Tasks to complete:
1. From the article on UK rainfall and water restrictions, extract the passage starting with "The research centre" and going on through "metres a second.".
2. Using the article on UK rainfall and water restrictions, answer yes or no to each statement below, and quote the words from the article that decide it. (a) The river Eden normally averages 53 cubic metres per second. (b) The highest flow ever recorded on the Thames is around 1,700 cubic metres a second. (c) Most of the rain fell in the south of England.

Selected passage:
Record UK rainfall will not prevent water restrictions, experts warn
Despite December’s record rainfall, which led to thousands of people being flooded and the highest river levels ever seen in England, water restrictions due to drought could still be imposed in some parts of the country by the summer, say Britain’s leading hydrologists.
Because nearly all the rain, from a succession of storms, fell in the north of England where water supplies are largely drawn from rivers and reservoirs, and very little fell in the south where supplies come mainly from underground aquifers, it may only need three months of relatively dry weather to create supply problems for millions of people, said Allan Jenkins, deputy director of the Centre for Ecology and Hydrology (CEH), Britain’s leading independent water analysts. That could mean hosepipe bans and other restrictions for the south-east and elsewhere.
According to the centre, which holds the historical archive of floods in Britain and advises government, many aquifers were at below average level throughout November and have still not recovered.
“All the rain fell in the north. In the south we depend on rainfall to recharge the aquifers and we haven’t had that. A dry next few months and we could be looking at some tension,” he said.
The research centre confirmed new Met Office data showing that records had tumbled as rivers in the north of England grew to more than 30 times their normal volume after Storm Desmond hit.
The river Eden, which flows off the north Pennines and normally averages 53 cubic metres per second, saw the greatest flow ever recorded in an English river when it reached 1,700 cu metres per second in the aftermath of the heaviest 24 hours of rainfall ever recorded in Britain in December. Similar flow levels were recorded on the Tyne.
By comparison, the highest flow ever recorded on the Thames, England’s longest river, is around 800 cu metres a second.
“Thirty cm of water fell over an area of hundreds of square kilometres. Cubic kilometres of water fell. That’s a hell of a lot. Storage capacities were overwhelmed. We have never seen bigger [river] flows,” said Jenkins.

Data extract:
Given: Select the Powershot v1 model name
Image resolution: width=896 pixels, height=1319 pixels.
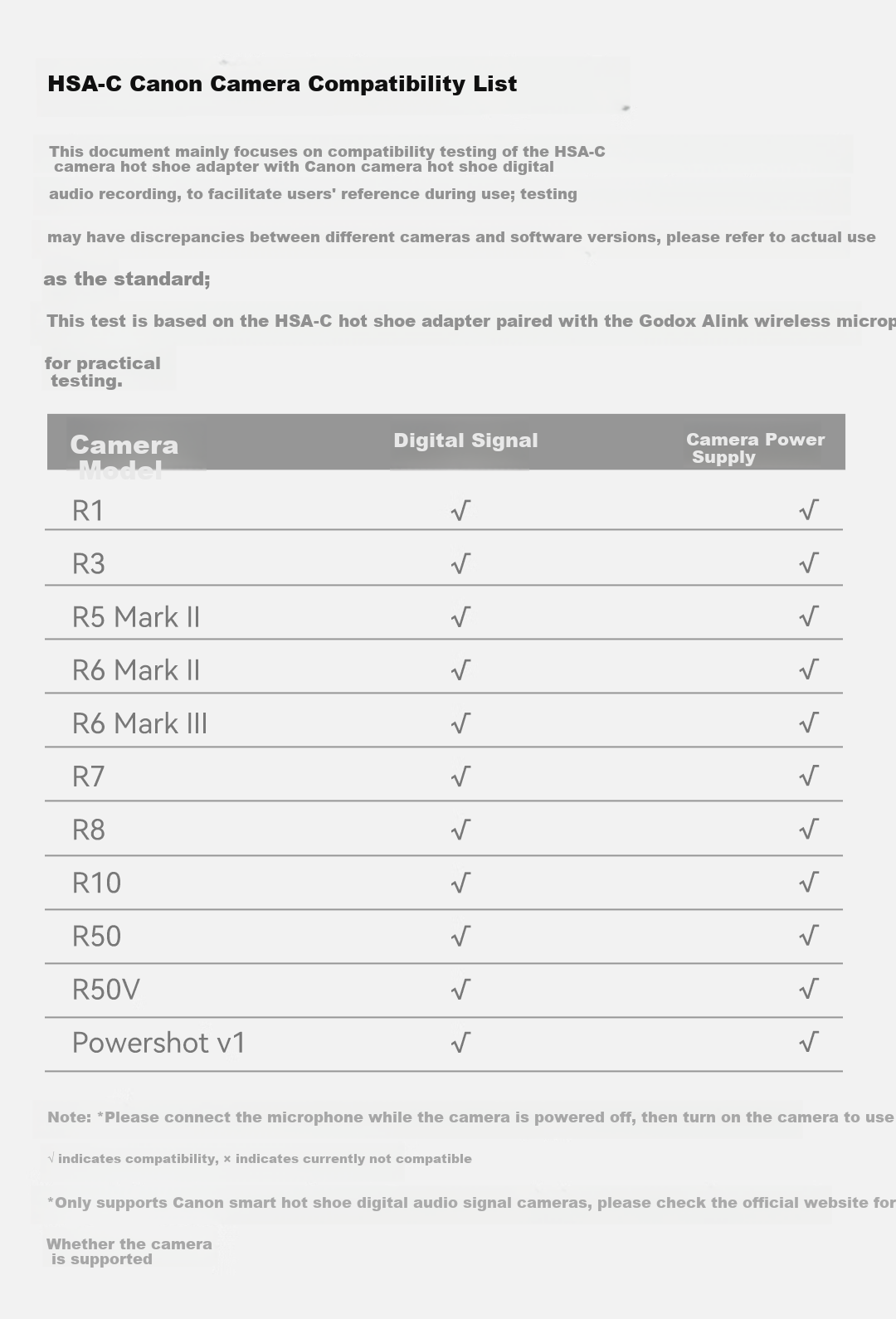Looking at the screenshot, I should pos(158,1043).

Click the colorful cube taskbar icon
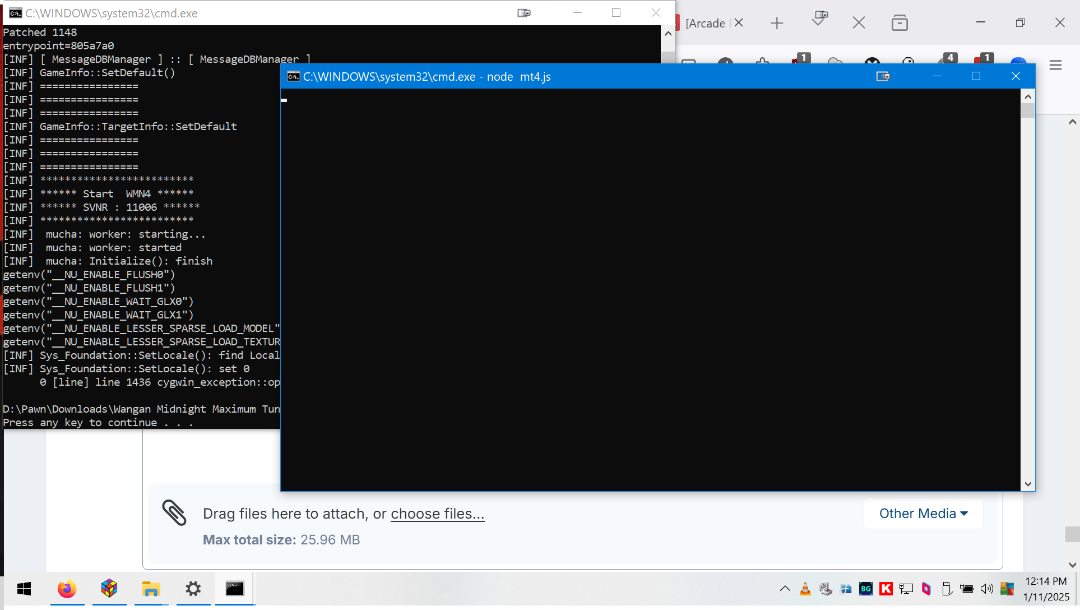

--

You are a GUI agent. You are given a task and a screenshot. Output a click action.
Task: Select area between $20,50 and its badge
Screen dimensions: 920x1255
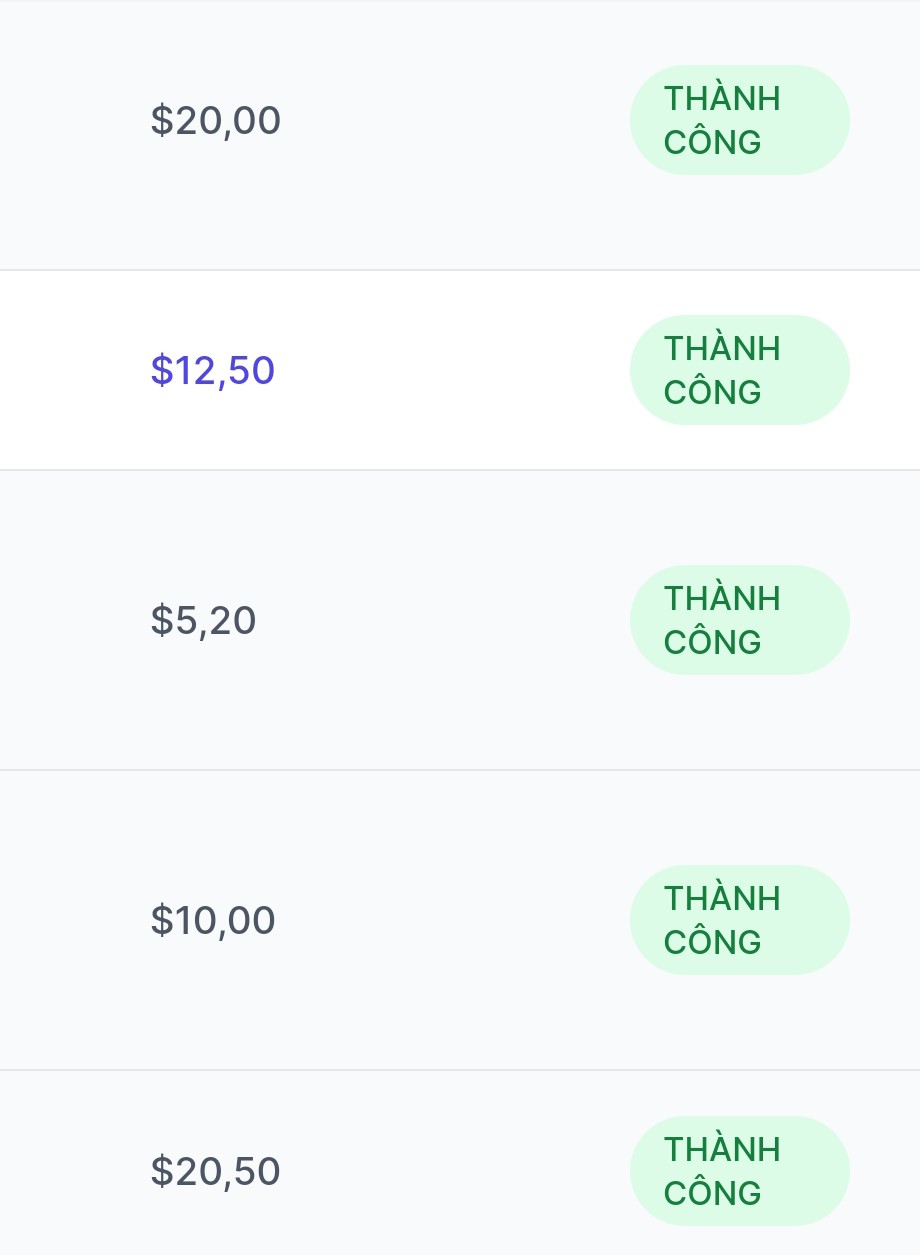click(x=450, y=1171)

Answer set:
1.
The research centre confirmed new Met Office data showing that records had tumbled as rivers in the north of England grew to more than 30 times their normal volume after Storm Desmond hit.
The river Eden, which flows off the north Pennines and normally averages 53 cubic metres per second, saw the greatest flow ever recorded in an English river when it reached 1,700 cu metres per second in the aftermath of the heaviest 24 hours of rainfall ever recorded in Britain in December. Similar flow levels were recorded on the Tyne.
By comparison, the highest flow ever recorded on the Thames, England’s longest river, is around 800 cu metres a second.

2.
(a) Yes: "normally averages 53 cubic metres per second"
(b) No: "the highest flow ever recorded on the Thames, England’s longest river, is around 800 cu metres a second"
(c) No: "All the rain fell in the north."